COMPITI RICHIESTI.
**A.** Secondo il testo su Napalm Records, con quale album del 1996 videro la luce i Setherial?
**B.** Trascriva fedelmente, dal testo su Napalm Records, la parte che si apre con le parole "Questo articolo nasce" e si chiude con "la Nuclear Blast.".

TESTO DI STUDIO.
::::::::

Questo articolo nasce da una conversazione con Gabriele Traversa, nel corso della quale avevo tentato di capire se il suo interessamento per i gruppi metal di carattere sanremese avesse, o meno, origini morbose. Nel domandargli dov’è che scovasse quegli innati talenti, ricevetti per risposta: “Napalm Records, è una specie di IperCoop”.
Verso la fine del 2019 mi ero prefissato di scrivere un po’ di pezzi su alcune etichette discografiche, approfondendone le origini e, in particolar modo, andando a indagare su quel processo che ha portato molte di loro a investire su un determinato settore per più lustri, mirando infine a una sorta di buttadentro generale. Non giriamoci intorno, il concetto di base è la Nuclear Blast.
Napalm Records era tuttavia perfetta per un primo articolo. Nonostante il palese divergere dalle sue origini, essa ha mantenuto – ben più di altre etichette – una caratterizzazione riconoscibile e costante nel tempo. In azienda si ricercano con ostinatezza due cose: che nel tuo gruppo canti una donna e che facciate un’innocente caciara da pub tedesco, e cronologicamente il gentil sesso è arrivato per primo.

Abigor
La Napalm però è austriaca e non tedesca, come precisava, alla stazione di Graz, Heinrich Harrer nel romanzatissimo Sette Anni in Tibet. Come altre etichette europee nate in quel periodo, Napalm Records ebbe un discreto occhio per il metal estremo, mettendo sotto contratto una serie di gruppi i cui risultati sarebbero stati piuttosto alterni. Si cominciò osservando nel vicinato, individuando così gli Abigor. Non so cosa ne pensiate voi degli Abigor, ma personalmente ritengo sia uno di quei gruppi che ho sempre detto d’apprezzare, senza mai averne riascoltato per la seconda volta una qualunque pubblicazione. Abigor a parte, per Napalm Records firmarono anche i Summoning, e si restò in tema, dato che condividevano con essi la figura di Silenius. E poi si guardò sempre più a nord, perché è in Scandinavia che girava la roba più interessante di tutto il panorama.
Con Nord del 1996 videro la luce i Setherial, con quello che è ad oggi il loro album che preferisco. Spostandoci dalla Svezia alla Norvegia, Einherjer e Morgul completavano un roster dal carattere sempre più deciso. Un altro debutto pazzesco fu quello di Falkenbach di Vratyas Vakyas, dalla Germania, e grossomodo nel 1998 a firma Vintersorg si sarebbe conclusa la prima ed entusiasmante fase: quella del black metal che si risollevava dal ciclone Euronymous/Vikernes, andando a ricercare nuove vie da percorrere attraverso l’epicità, la maestosità delle atmosfere, e, molto spesso, l’aiuto di una marcata vena folk. Tutto molto bello, seppur in apparenza.

::::::::

DATI FORNITI.
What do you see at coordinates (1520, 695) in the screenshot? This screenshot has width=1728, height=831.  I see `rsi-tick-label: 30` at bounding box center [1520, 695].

::::::::

ESITI PER COMPITO.
**A.** Con l'album Nord.

**B.**
Questo articolo nasce da una conversazione con Gabriele Traversa, nel corso della quale avevo tentato di capire se il suo interessamento per i gruppi metal di carattere sanremese avesse, o meno, origini morbose. Nel domandargli dov’è che scovasse quegli innati talenti, ricevetti per risposta: “Napalm Records, è una specie di IperCoop”.
Verso la fine del 2019 mi ero prefissato di scrivere un po’ di pezzi su alcune etichette discografiche, approfondendone le origini e, in particolar modo, andando a indagare su quel processo che ha portato molte di loro a investire su un determinato settore per più lustri, mirando infine a una sorta di buttadentro generale. Non giriamoci intorno, il concetto di base è la Nuclear Blast.